**RECORDED DATA**
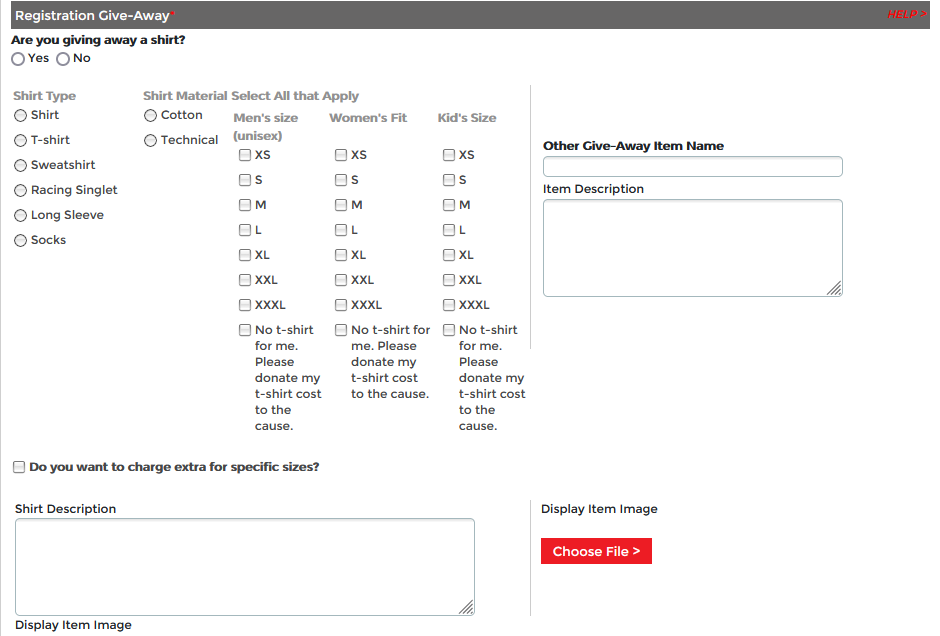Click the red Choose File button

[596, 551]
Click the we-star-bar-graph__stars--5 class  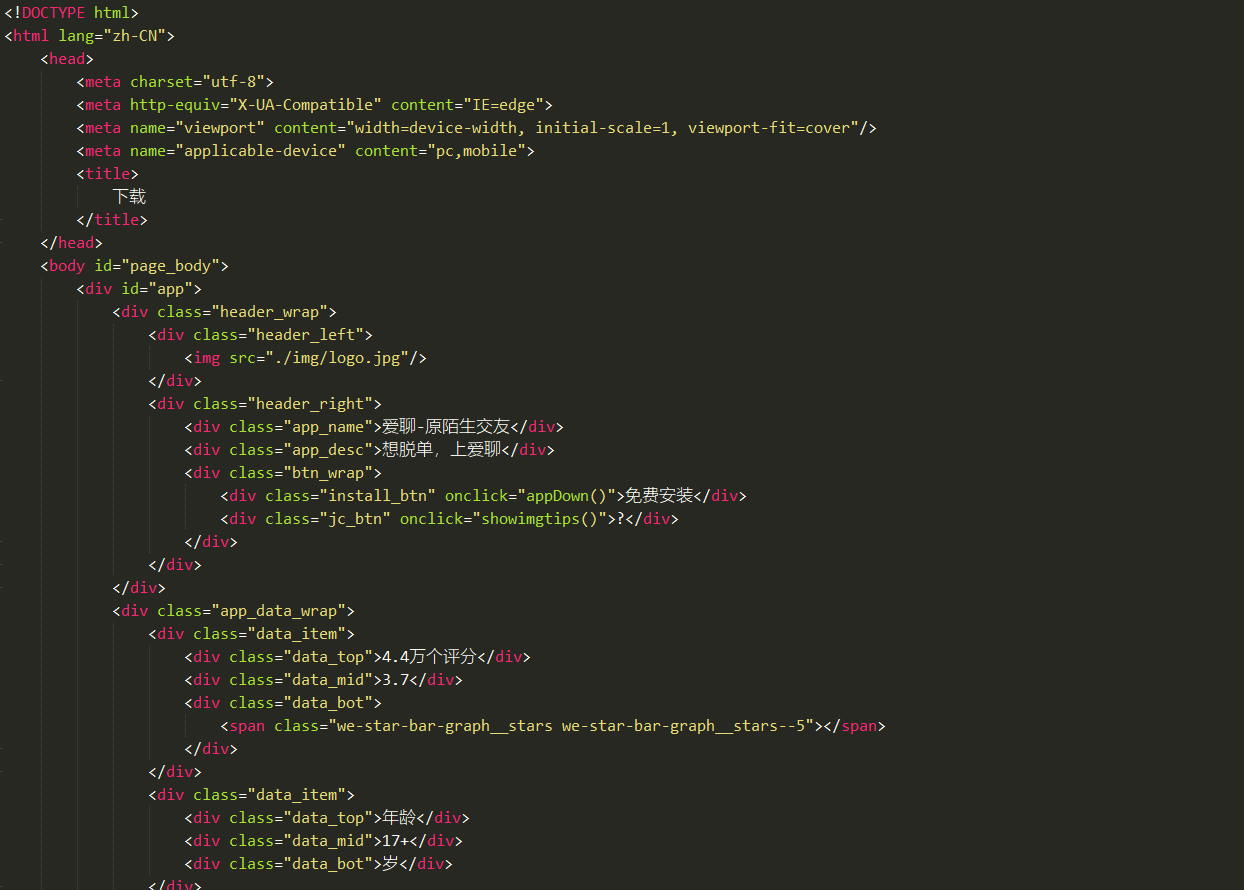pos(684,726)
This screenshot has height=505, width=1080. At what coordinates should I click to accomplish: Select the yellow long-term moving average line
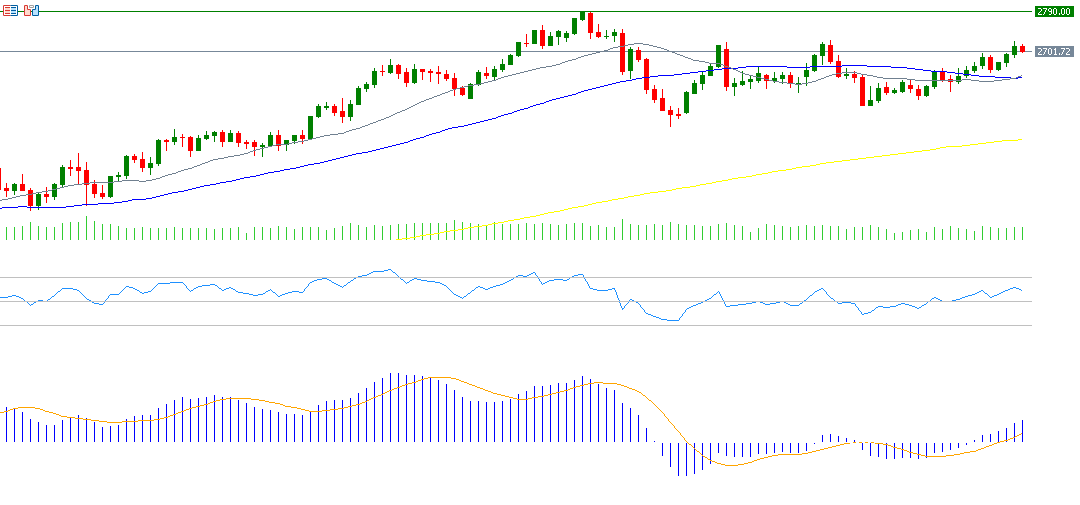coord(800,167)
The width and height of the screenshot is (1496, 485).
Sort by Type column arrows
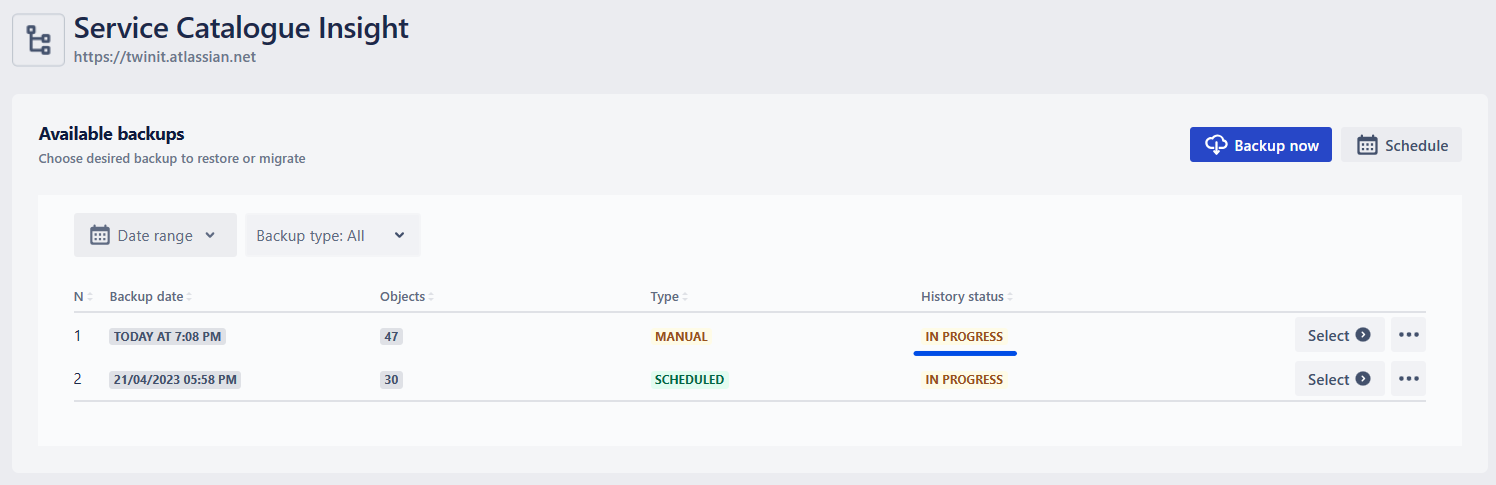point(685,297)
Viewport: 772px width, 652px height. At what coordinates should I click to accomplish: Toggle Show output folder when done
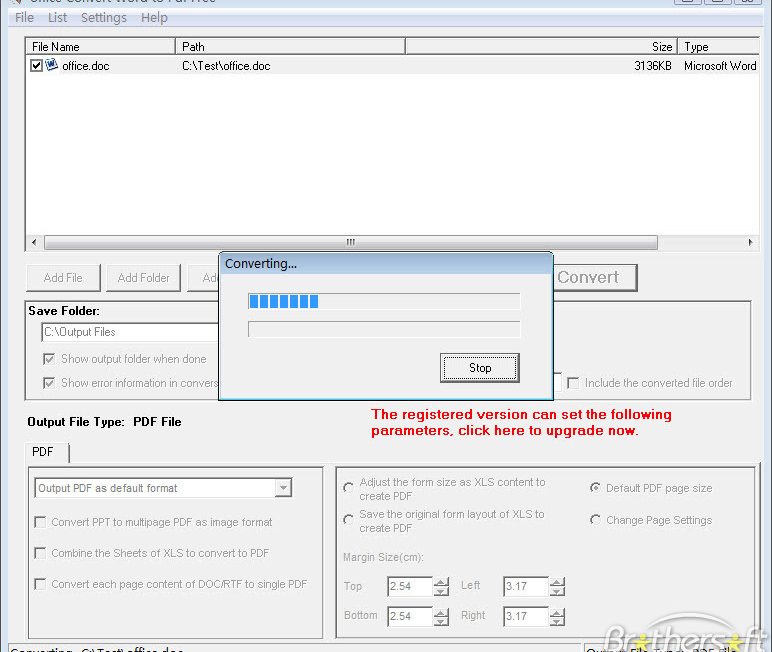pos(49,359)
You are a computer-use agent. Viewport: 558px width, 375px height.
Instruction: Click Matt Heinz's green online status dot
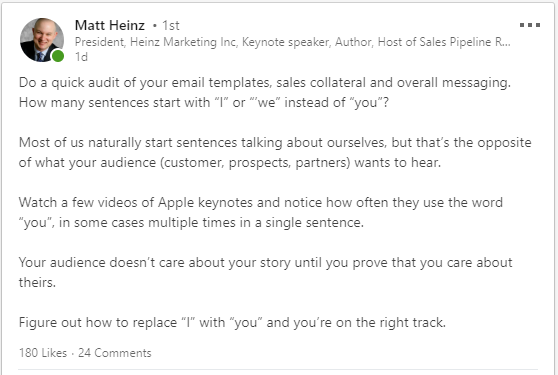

**REQUIREMENTS**
Reproduce the portion of the rows that opens with the line containing "The width and" and runs through the end of the rows, substituting "Display area" for every occurrence of "Viewport" and leaving everything else unaltered. Leave the pictures out of your answer.

**EXERCISE ANSWER**
The width and height of the screenshot is (1496, 485).
Sort by Type column arrows
point(685,297)
Display area: 772px width, 652px height. At what coordinates should I click to accomplish: Toggle Show output folder when done
pos(49,359)
You are a computer-use agent. Display area: 558px width, 375px height.
Instruction: Click Matt Heinz's green online status dot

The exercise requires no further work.